An exact copy of every entry is the required answer.

• _DATA EXCERPTS_
#####

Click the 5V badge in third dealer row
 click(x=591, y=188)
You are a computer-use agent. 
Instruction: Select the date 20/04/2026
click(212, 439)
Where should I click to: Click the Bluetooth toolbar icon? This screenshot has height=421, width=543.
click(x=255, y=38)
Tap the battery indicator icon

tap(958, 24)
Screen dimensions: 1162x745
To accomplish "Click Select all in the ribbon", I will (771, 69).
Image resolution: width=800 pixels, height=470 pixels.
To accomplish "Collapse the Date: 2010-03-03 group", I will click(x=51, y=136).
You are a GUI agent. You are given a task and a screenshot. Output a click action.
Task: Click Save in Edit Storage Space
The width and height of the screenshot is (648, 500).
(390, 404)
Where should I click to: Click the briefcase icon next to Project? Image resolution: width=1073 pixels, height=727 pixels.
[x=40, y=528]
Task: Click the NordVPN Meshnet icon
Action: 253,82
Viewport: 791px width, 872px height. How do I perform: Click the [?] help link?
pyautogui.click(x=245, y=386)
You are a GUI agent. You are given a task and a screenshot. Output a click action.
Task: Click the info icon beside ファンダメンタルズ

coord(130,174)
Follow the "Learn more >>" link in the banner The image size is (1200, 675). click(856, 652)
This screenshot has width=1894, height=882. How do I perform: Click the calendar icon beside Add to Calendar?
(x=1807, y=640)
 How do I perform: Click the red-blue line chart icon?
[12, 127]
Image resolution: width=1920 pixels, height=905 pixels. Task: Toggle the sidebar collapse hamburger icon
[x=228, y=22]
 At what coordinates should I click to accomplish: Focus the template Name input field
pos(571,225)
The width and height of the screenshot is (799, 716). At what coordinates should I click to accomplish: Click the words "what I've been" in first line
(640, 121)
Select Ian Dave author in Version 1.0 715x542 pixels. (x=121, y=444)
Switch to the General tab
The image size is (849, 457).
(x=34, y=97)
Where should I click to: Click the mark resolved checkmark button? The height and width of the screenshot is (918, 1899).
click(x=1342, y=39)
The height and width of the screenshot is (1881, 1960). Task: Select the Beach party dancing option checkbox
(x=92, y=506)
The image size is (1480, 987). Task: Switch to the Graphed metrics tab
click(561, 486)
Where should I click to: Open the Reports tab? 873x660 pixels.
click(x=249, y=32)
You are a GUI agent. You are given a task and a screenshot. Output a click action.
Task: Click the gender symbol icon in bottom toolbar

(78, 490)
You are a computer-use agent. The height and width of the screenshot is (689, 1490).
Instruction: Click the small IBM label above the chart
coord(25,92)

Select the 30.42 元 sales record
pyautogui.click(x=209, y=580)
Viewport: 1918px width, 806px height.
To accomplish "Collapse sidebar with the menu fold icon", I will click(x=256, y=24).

#####

• _RESULT OF THIS TASK_
Click the 5V badge in third dealer row
 click(x=591, y=188)
You are a computer-use agent. 
Instruction: Select the date 20/04/2026
click(212, 439)
Where should I click to: Click the Bluetooth toolbar icon? This screenshot has height=421, width=543.
click(x=255, y=38)
Tap the battery indicator icon

tap(958, 24)
Screen dimensions: 1162x745
To accomplish "Click Select all in the ribbon", I will (771, 69).
Image resolution: width=800 pixels, height=470 pixels.
To accomplish "Collapse the Date: 2010-03-03 group", I will click(x=51, y=136).
You are a GUI agent. You are given a task and a screenshot. Output a click action.
Task: Click Save in Edit Storage Space
The width and height of the screenshot is (648, 500).
(390, 404)
Where should I click to: Click the briefcase icon next to Project? Image resolution: width=1073 pixels, height=727 pixels.
[x=40, y=528]
Task: Click the NordVPN Meshnet icon
Action: 253,82
Viewport: 791px width, 872px height. How do I perform: Click the [?] help link?
pyautogui.click(x=245, y=386)
You are a GUI agent. You are given a task and a screenshot. Output a click action.
Task: Click the info icon beside ファンダメンタルズ

coord(130,174)
Follow the "Learn more >>" link in the banner The image size is (1200, 675). click(856, 652)
This screenshot has width=1894, height=882. How do I perform: Click the calendar icon beside Add to Calendar?
(x=1807, y=640)
 How do I perform: Click the red-blue line chart icon?
[12, 127]
Image resolution: width=1920 pixels, height=905 pixels. Task: Toggle the sidebar collapse hamburger icon
[x=228, y=22]
 At what coordinates should I click to accomplish: Focus the template Name input field
pos(571,225)
The width and height of the screenshot is (799, 716). At what coordinates should I click to accomplish: Click the words "what I've been" in first line
(640, 121)
Select Ian Dave author in Version 1.0 715x542 pixels. (x=121, y=444)
Switch to the General tab
The image size is (849, 457).
(x=34, y=97)
Where should I click to: Click the mark resolved checkmark button? The height and width of the screenshot is (918, 1899).
click(x=1342, y=39)
The height and width of the screenshot is (1881, 1960). Task: Select the Beach party dancing option checkbox
(x=92, y=506)
The image size is (1480, 987). Task: Switch to the Graphed metrics tab
click(561, 486)
Where should I click to: Open the Reports tab? 873x660 pixels.
click(x=249, y=32)
You are a GUI agent. You are given a task and a screenshot. Output a click action.
Task: Click the gender symbol icon in bottom toolbar

(78, 490)
You are a computer-use agent. The height and width of the screenshot is (689, 1490).
Instruction: Click the small IBM label above the chart
coord(25,92)

Select the 30.42 元 sales record
pyautogui.click(x=209, y=580)
Viewport: 1918px width, 806px height.
To accomplish "Collapse sidebar with the menu fold icon", I will click(x=256, y=24).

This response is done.